▶ _EXERCISE_
Only one span belongs in the answer: the line holding "Tap Auto value" through the last line of the entries below, retyped exactly.

------ INPUT MATERIAL ------

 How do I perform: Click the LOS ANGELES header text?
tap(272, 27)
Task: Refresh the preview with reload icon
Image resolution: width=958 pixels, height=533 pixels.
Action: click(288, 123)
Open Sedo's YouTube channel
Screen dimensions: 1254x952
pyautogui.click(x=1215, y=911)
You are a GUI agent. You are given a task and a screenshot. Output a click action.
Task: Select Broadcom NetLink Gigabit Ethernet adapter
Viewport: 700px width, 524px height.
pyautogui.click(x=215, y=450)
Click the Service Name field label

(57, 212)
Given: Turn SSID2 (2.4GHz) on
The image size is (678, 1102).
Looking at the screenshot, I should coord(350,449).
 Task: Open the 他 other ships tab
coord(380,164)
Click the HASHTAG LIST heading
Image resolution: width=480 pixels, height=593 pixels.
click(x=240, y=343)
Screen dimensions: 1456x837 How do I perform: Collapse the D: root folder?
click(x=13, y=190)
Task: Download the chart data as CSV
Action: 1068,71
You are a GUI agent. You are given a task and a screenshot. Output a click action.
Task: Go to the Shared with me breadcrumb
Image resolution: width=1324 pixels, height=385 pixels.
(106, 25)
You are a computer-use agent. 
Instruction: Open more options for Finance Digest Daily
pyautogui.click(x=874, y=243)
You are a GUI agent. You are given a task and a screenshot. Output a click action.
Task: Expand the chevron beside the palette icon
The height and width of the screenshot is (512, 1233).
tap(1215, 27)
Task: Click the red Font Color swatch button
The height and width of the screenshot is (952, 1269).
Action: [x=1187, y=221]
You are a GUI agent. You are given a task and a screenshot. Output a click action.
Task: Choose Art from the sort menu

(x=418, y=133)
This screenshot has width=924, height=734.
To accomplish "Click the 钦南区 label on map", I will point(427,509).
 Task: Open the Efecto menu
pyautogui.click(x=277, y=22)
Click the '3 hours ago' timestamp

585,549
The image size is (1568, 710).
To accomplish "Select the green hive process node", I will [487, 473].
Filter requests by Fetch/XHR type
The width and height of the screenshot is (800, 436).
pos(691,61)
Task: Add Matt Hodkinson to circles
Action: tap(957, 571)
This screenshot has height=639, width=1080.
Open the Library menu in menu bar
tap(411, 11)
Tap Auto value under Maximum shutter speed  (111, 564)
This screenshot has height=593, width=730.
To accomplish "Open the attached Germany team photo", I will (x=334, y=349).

------

▶ _EXERCISE ANSWER_
Tap Auto value under Maximum shutter speed  (111, 564)
This screenshot has height=593, width=730.
To accomplish "Open the attached Germany team photo", I will (x=334, y=349).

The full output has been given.